== Segment start ==

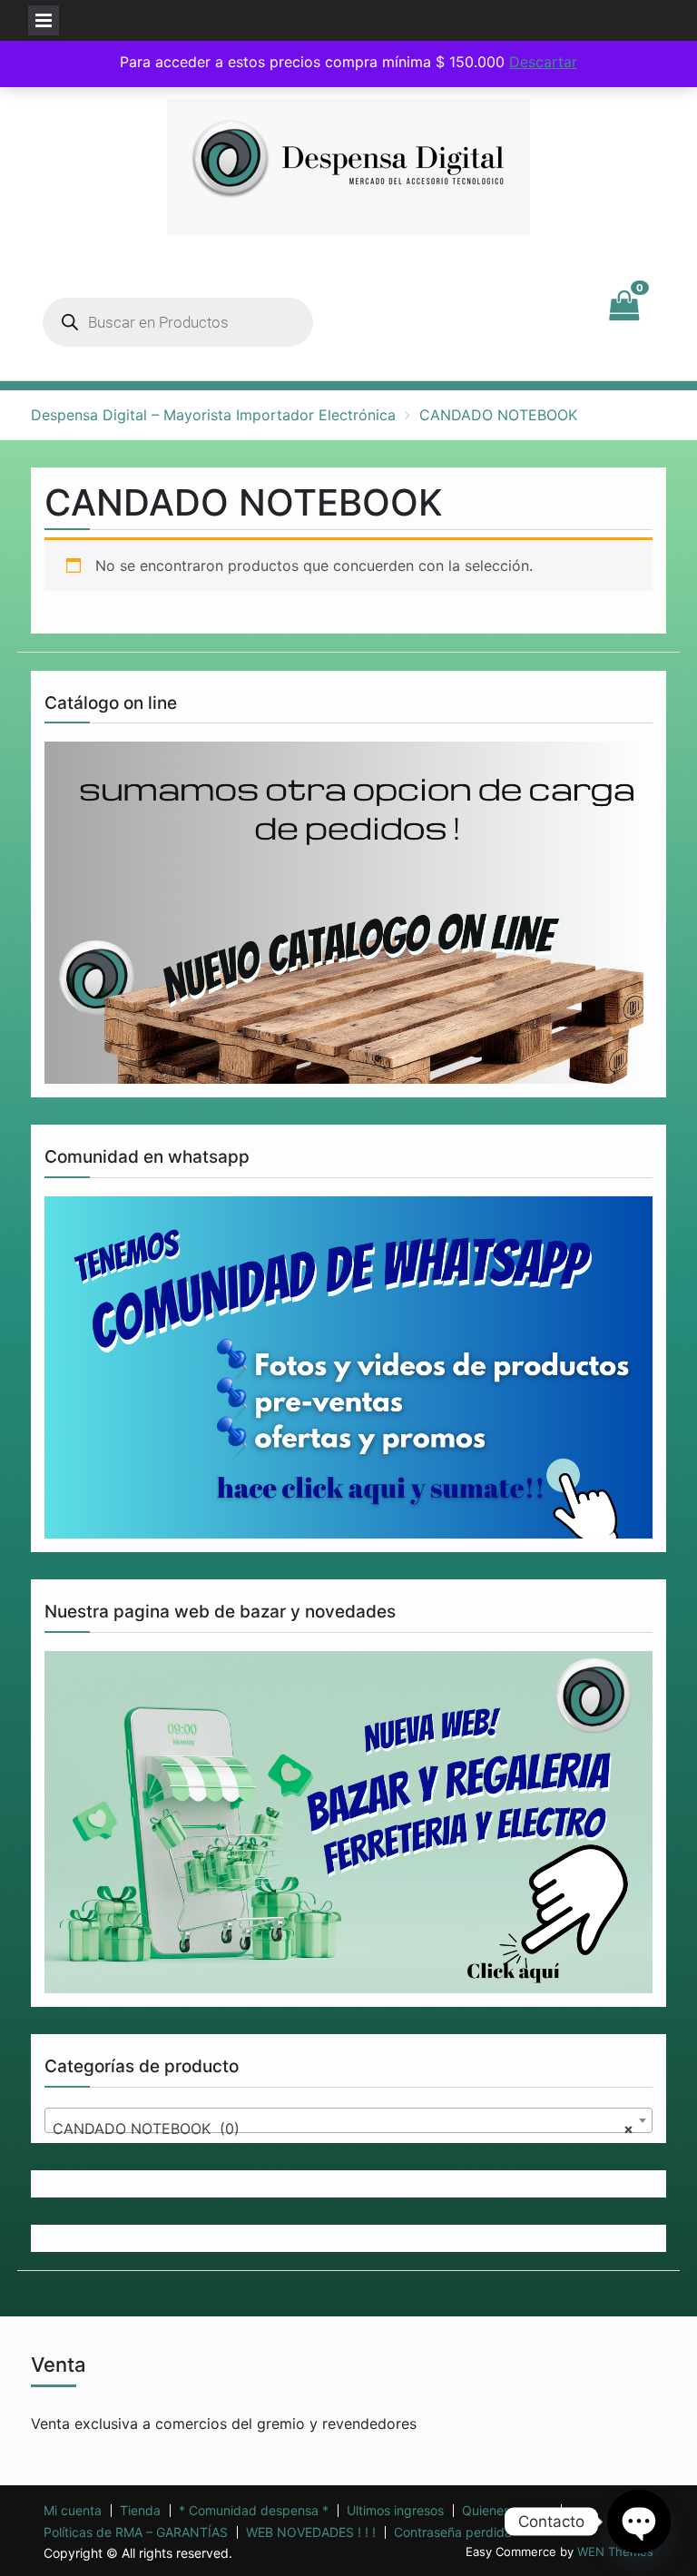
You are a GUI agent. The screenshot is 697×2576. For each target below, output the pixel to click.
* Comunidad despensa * (254, 2510)
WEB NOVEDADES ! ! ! (311, 2532)
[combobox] (348, 2120)
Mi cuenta (73, 2510)
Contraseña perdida (453, 2532)
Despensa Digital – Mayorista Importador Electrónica (213, 415)
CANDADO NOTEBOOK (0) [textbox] (343, 2128)
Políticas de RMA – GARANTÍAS (136, 2532)
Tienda (140, 2510)
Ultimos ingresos (395, 2510)
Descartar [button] (543, 62)
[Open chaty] (639, 2521)
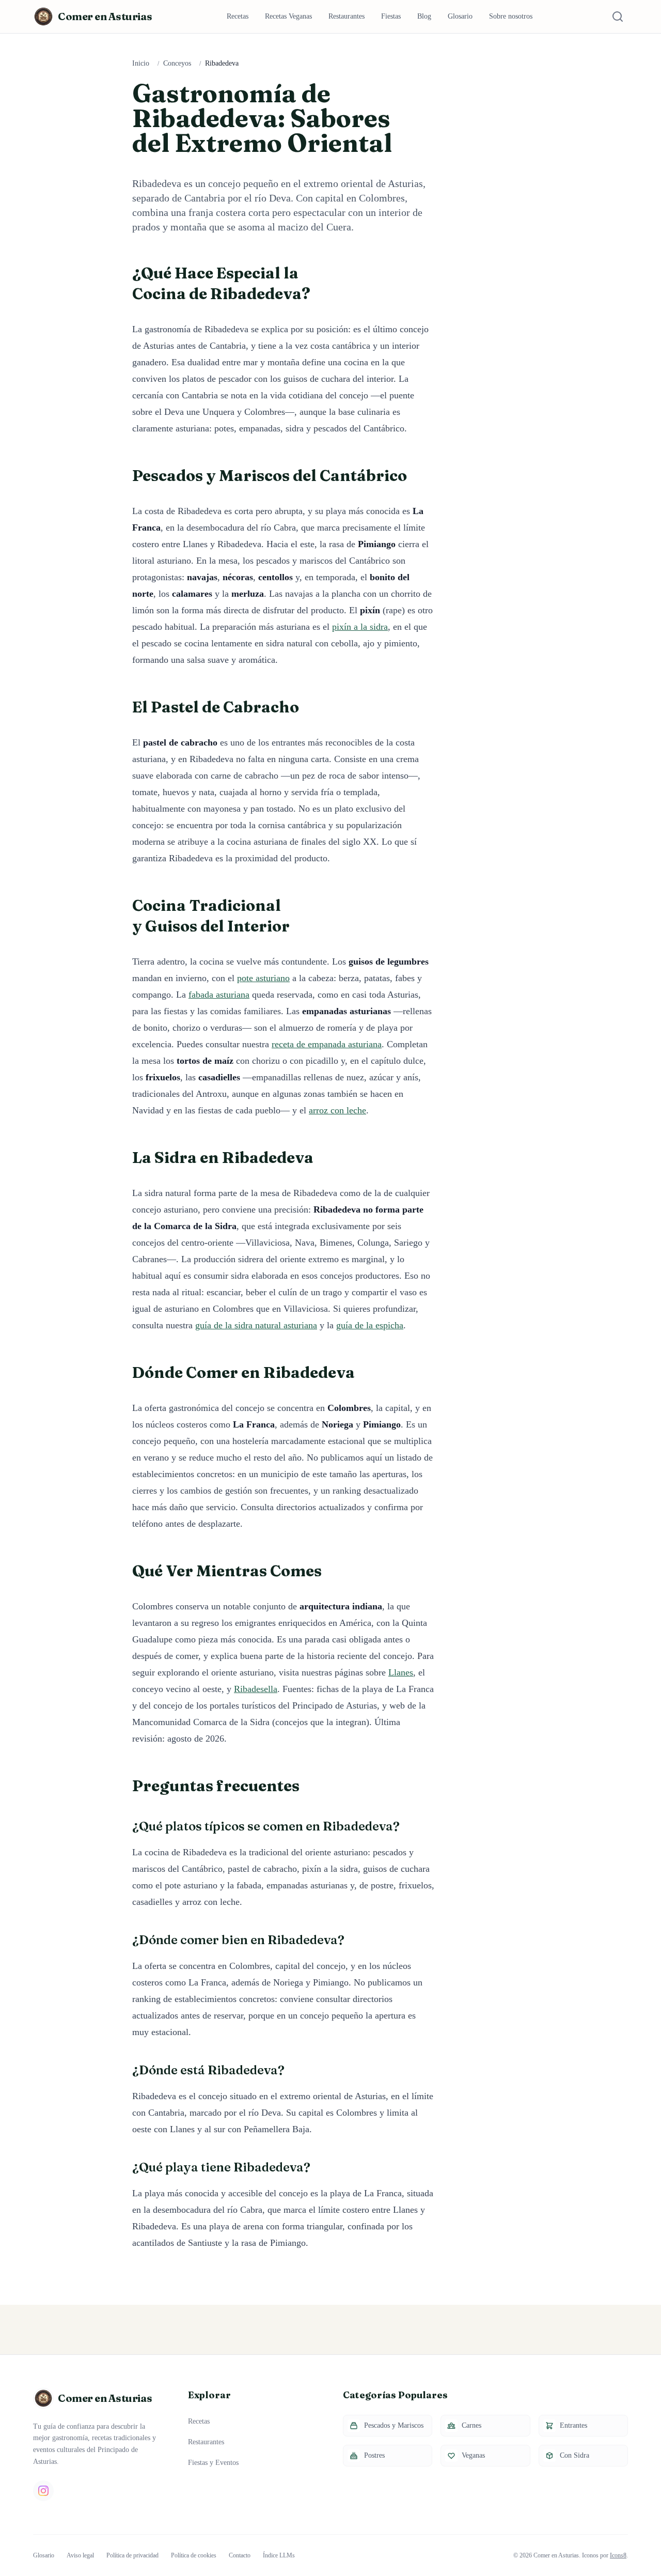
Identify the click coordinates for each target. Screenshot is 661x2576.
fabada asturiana (218, 994)
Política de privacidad (132, 2555)
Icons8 (618, 2555)
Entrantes (573, 2425)
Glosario (460, 16)
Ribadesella (255, 1689)
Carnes (471, 2425)
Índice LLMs (279, 2555)
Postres (374, 2455)
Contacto (239, 2555)
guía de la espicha (369, 1325)
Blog (424, 16)
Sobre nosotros (510, 16)
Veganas (473, 2455)
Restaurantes (346, 16)
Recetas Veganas (288, 16)
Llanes (400, 1672)
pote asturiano (263, 978)
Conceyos (177, 63)
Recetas (237, 16)
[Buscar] (617, 16)
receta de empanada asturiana (327, 1044)
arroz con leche (337, 1110)
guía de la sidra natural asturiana (256, 1325)
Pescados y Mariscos (393, 2425)
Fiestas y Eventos (213, 2462)
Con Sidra (574, 2455)
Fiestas (391, 16)
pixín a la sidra (360, 627)
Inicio (140, 63)
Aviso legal (80, 2555)
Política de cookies (193, 2555)
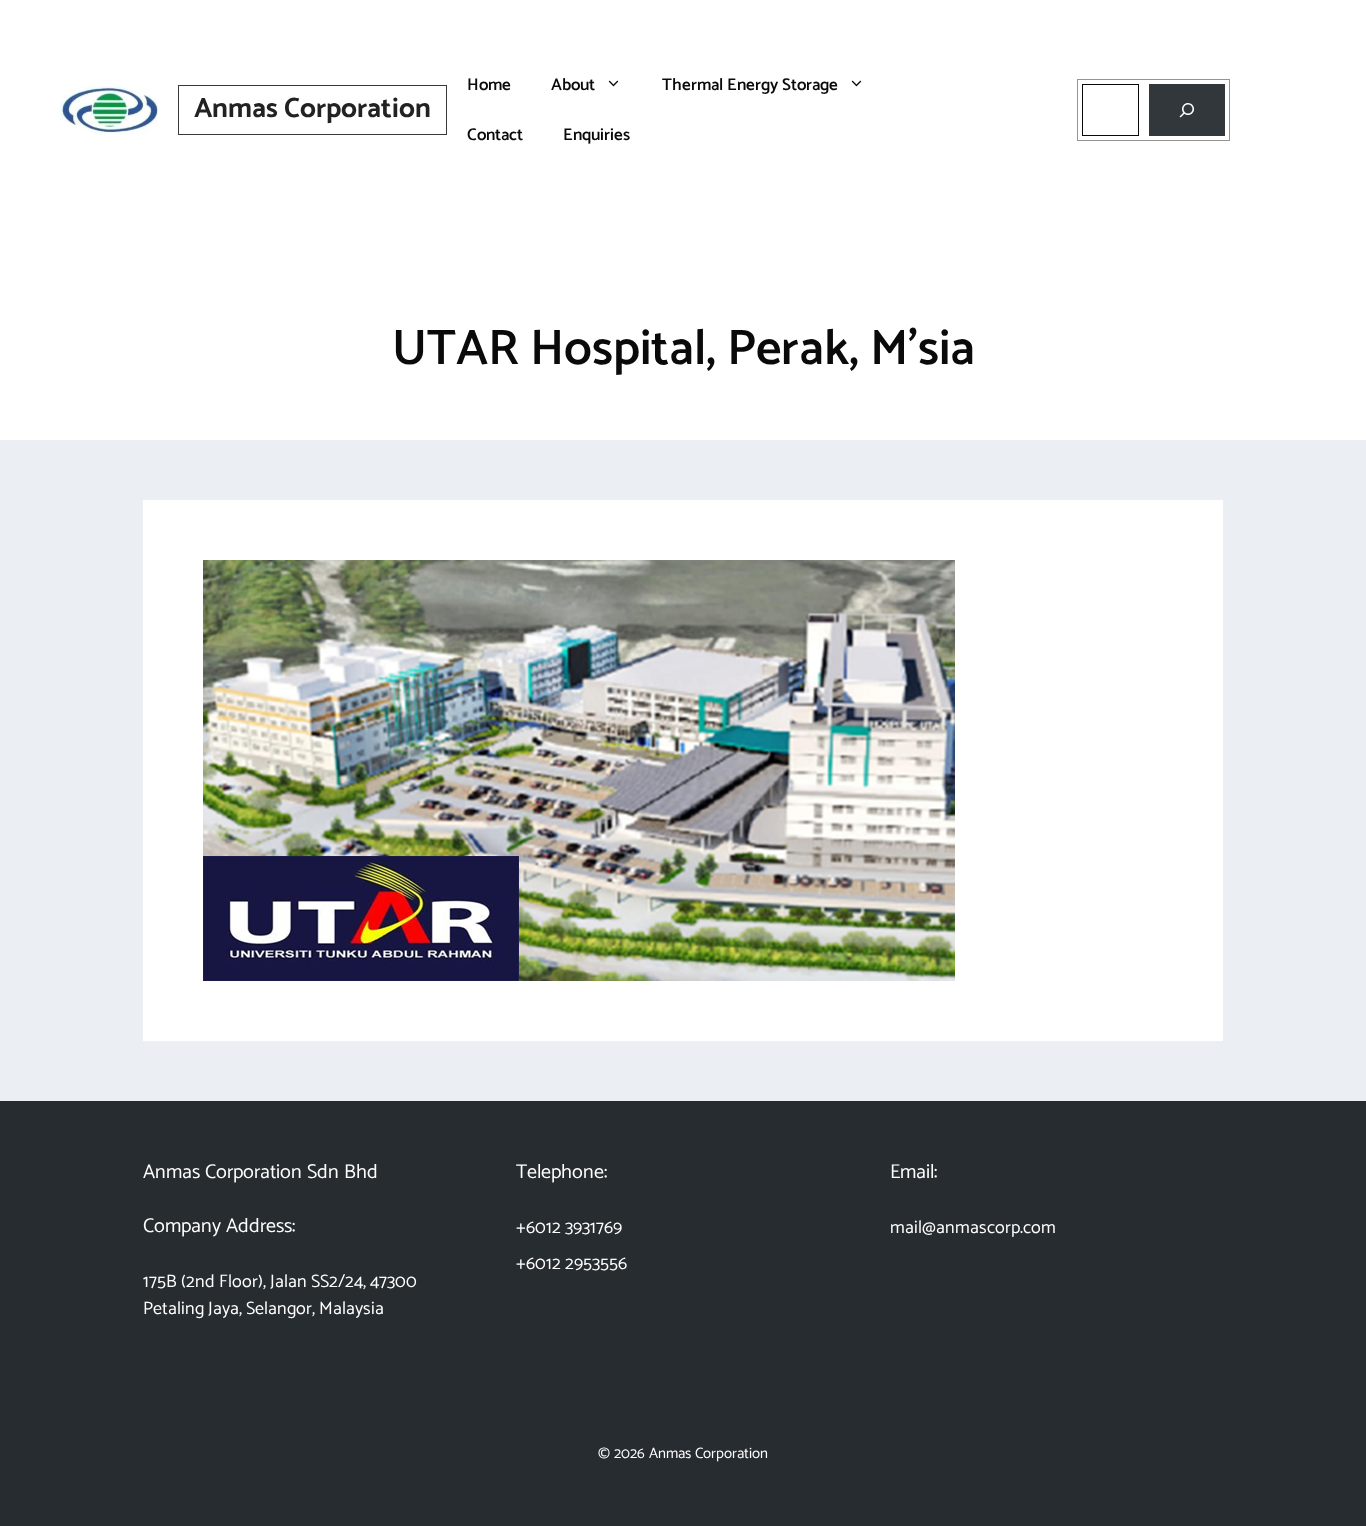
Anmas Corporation (312, 109)
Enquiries (596, 135)
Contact (495, 135)
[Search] (1187, 110)
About (573, 85)
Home (489, 85)
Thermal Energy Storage (750, 85)
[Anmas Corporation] (110, 109)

== Segment end ==

ABOUT THIS TASK —
Reproduce exactly the lines from the one with "receta de empanada asturiana (327, 1044)" to the bottom of the listing, both ends included, and nothing else. Skip the pictures.

RESULT OF THE TASK —
receta de empanada asturiana (327, 1044)
arroz con leche (337, 1110)
guía de la sidra natural asturiana (256, 1325)
Pescados y Mariscos (393, 2425)
Fiestas y Eventos (213, 2462)
Con Sidra (574, 2455)
Fiestas (391, 16)
pixín a la sidra (360, 627)
Inicio (140, 63)
Aviso legal (80, 2555)
Política de cookies (193, 2555)
Anmas Corporation (312, 109)
Enquiries (596, 135)
Contact (495, 135)
[Search] (1187, 110)
About (573, 85)
Home (489, 85)
Thermal Energy Storage (750, 85)
[Anmas Corporation] (110, 109)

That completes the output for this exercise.